The Data Privacy Subgroup took on the task of developing a privacy framework for the Asia Pacific Community. It was a diverse group of individuals sitting at the table, truly multi-stakeholder. The attendees included government leaders, privacy agencies, consumer protection offices, civil society, business and think tanks. The group began with the OECD Privacy Guidelines, but it made significant changes. Concepts such as prevention of harm were part of the group’s innovation along with transfer governance being part of organizational accountability. The work at APEC had influence on the development of BCRs in Europe and data protection law beyond the APEC region.
A decade later, I have just returned from attending the meeting of the DPS during 6-10 August in Beijing. Today, we have an APEC process deeply rooted in implementing a certification system that has promise but is troubled by slow progress. Canada will soon join the United States, Japan and Mexico as economies that have or will seek to be part of the certification team. Each of those countries will need to identify one or more accountability agents. Currently, there exists only one approved accountability agent, TRUSTe. We need more accountability agents and that requires corporate demand for certification. For that to happen, there needs to be compelling incentives – both positive and negative – for companies to seek certification. Broad restrictions on cross-border data flow and corresponding administrative burdens act as incentive for European BCRs. Those requirements, for the most part, exist in less than a majority of countries in the APEC region. So, the push needs to come from either market forces or policy maker encouragement. Currently, that push is not visible. The companies seeking certification consist of those that want a total solution that includes both Europe as well as Asia. For them, the ongoing interoperability work between APEC and the WP29 is crucial. But that is not enough to create new energy in APEC.
So what will?
First, the DPS needs new endeavours that match the new privacy challenges emerging in the information age. Effective governance for observational technologies and advanced analytics is a necessity. In other words, establishing protections for individuals when consent (the APEC term is choice) is not sufficient. There is a growing global debate legal basis for processing beyond consent, and the APEC DPS needs to be part of that conversation. European law includes a legal basis for processing called legitimate interest that has been the nexus for the discussion. A similar concept needs to be part of the APEC discussion.
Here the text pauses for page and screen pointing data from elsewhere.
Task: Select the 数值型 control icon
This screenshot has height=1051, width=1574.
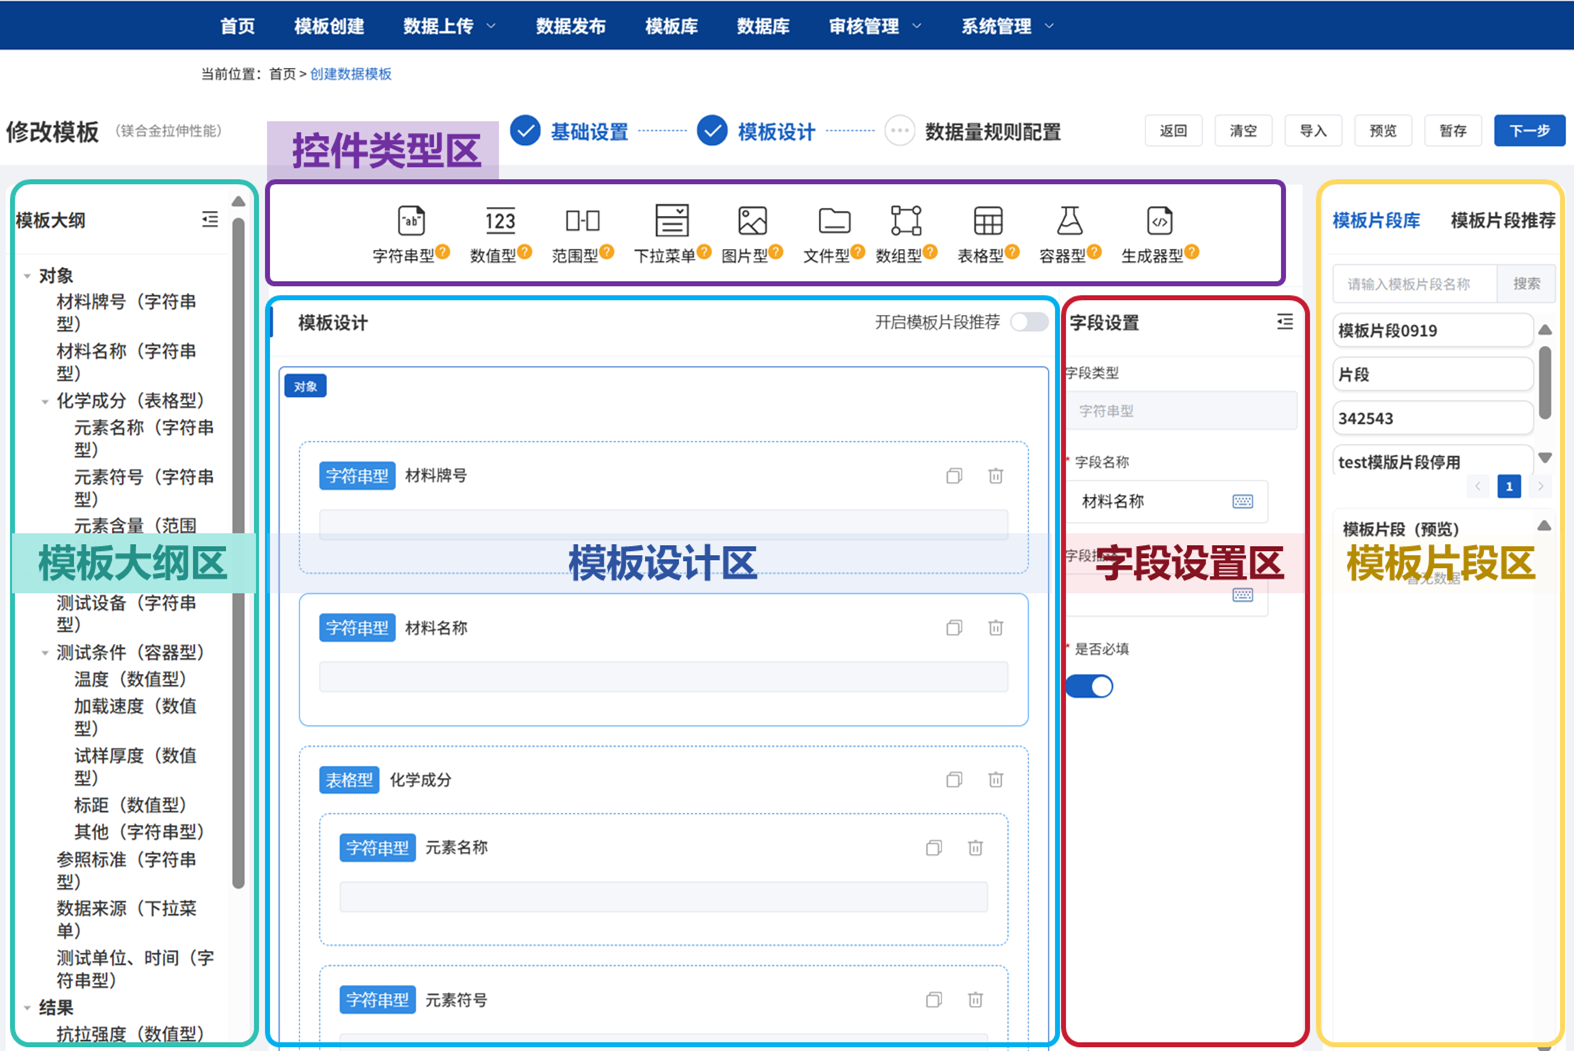Action: click(x=500, y=221)
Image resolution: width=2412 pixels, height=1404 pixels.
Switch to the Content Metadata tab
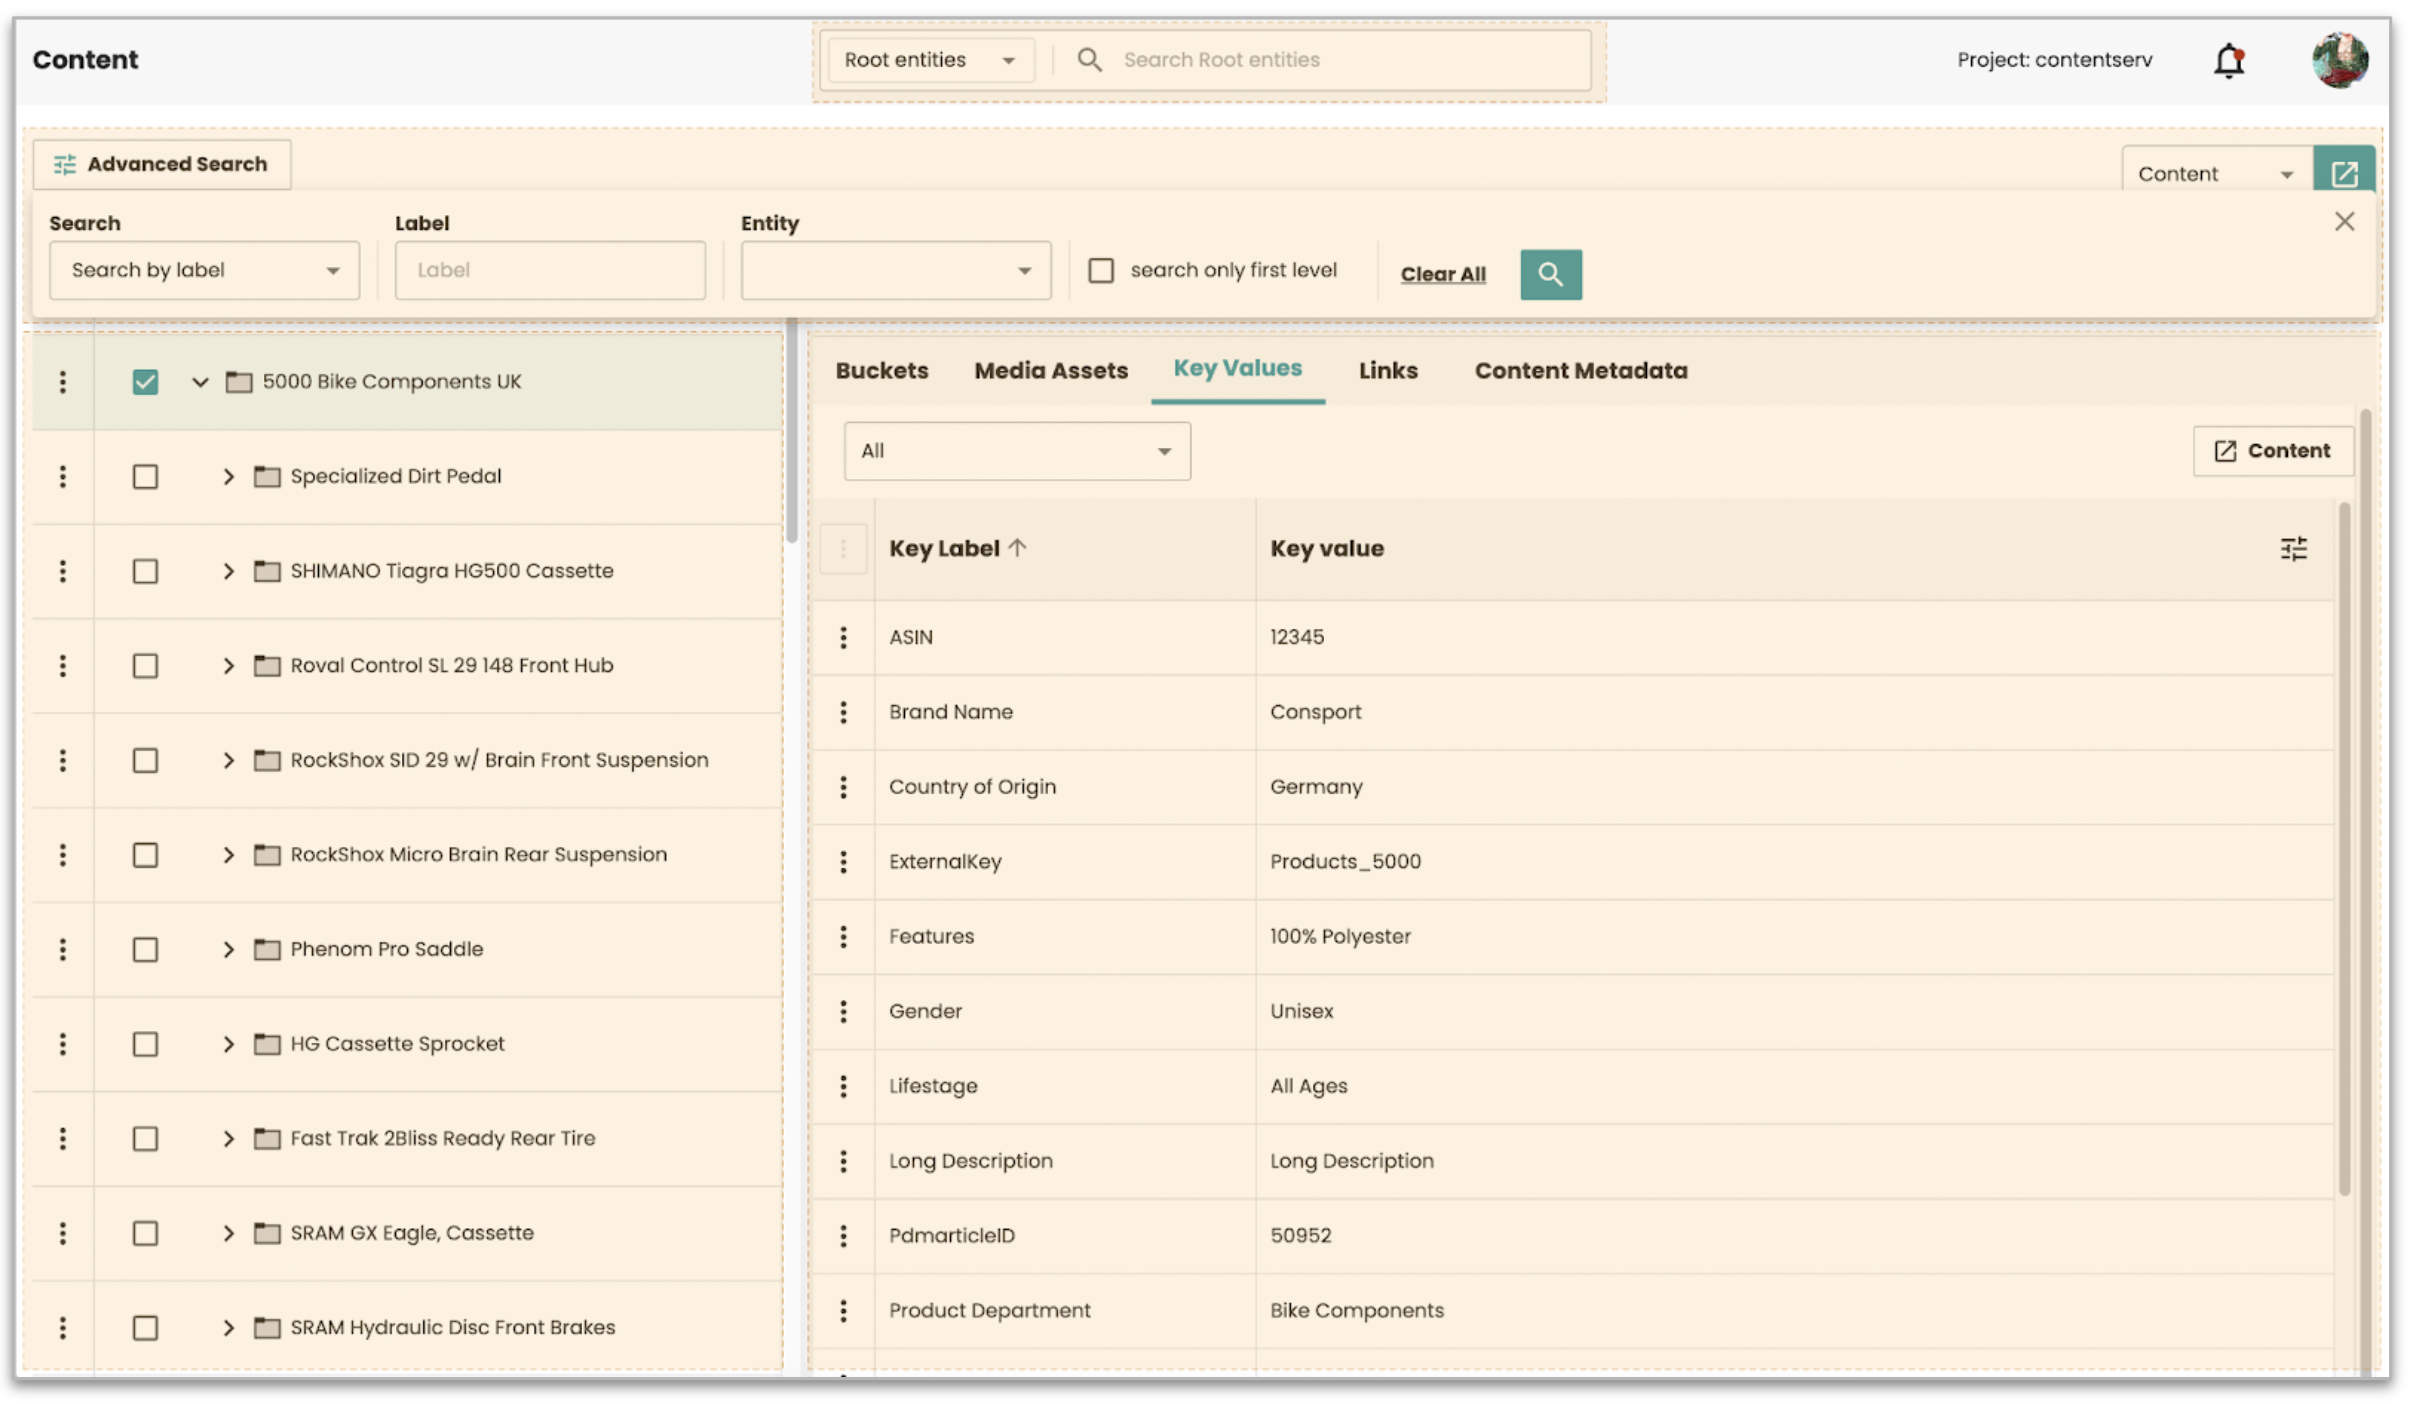coord(1580,370)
Second, data governance concerns must move beyond privacy to include other individual and societal interests and impact. Information technologies drive the broad distribution of the benefits of an information age, including new opportunities, greater trade, better education and a healthier public. There are also risks associated with the implementation of these new technologies. However, the risk abatement process needs to include reticence risk as well as privacy. The domain for the parent Electronic Commerce Group needs to be this balanced approach to governance so individuals’ varying interests have protection as we break down the regional barriers to information-driven trade. Trade is no longer just about containers with computers, clothing and other hard goods. Trade is about the movement of data to support global medical research, software development, and distributed business processes. This needs to be reflected at the ECSG.
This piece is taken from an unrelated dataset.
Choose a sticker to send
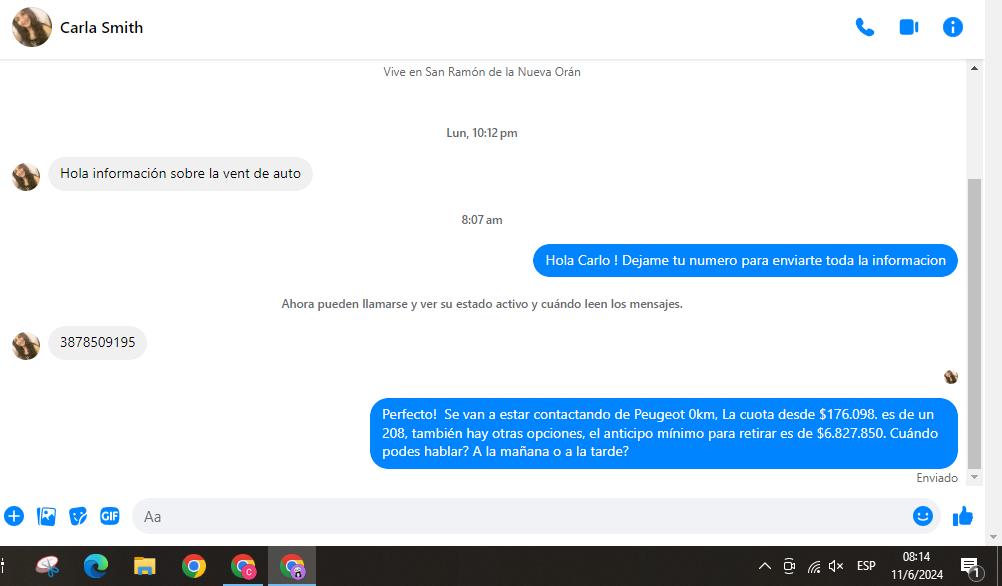Screen dimensions: 1002x586 click(78, 516)
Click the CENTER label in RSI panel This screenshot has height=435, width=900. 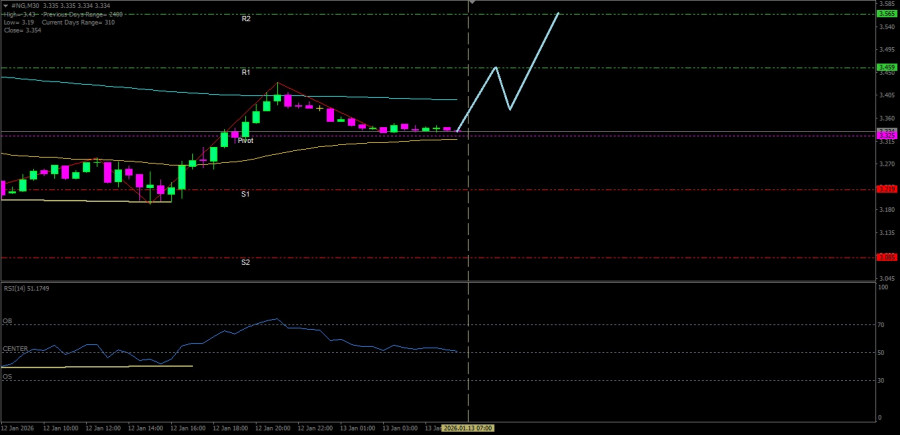click(x=15, y=349)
Third, privacy enforcement agencies in the APEC region need to have a greater role in APEC’s policy discussions. They have their own group, the Asia Pacific Privacy Agencies (“APPA”). Ten years ago, regulators drove much of the work at APEC. Today, some are still present, but not enough. The APEC and APPA processes need to be better linked.
Fourth, interoperability between Europe and APEC needs to include not only cooperation in the certification process itself but also discussions of substantive policy matters such as legitimate interests and the corresponding accountability of organizations that rely on such interests as the basis for data processing. Today, the privacy laws of many APEC members rely heavily on consent. Yet, certification systems will have to deal with protection beyond consent, and that means breaking new policy ground together. That is not currently part of the interoperability work plan.
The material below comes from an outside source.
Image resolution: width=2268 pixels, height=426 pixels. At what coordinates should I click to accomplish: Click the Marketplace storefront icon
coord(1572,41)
Lastly, the private sector throughout the APEC region needs to take demonstrating their trustworthiness as a business imperative. They should not wait for an explicit push from government but see it as part of a global trust strategy. Today, every company discusses how to utilize advanced analytics, also known as big data. Cloud and the internet of things makes having a comprehensive privacy program a necessity, and certification is part of that process. Therefore, business needs to consider embracing certification as a means for demonstrating trustworthiness while being innovative with data.
The time to reinvigorate the privacy process in APEC is now.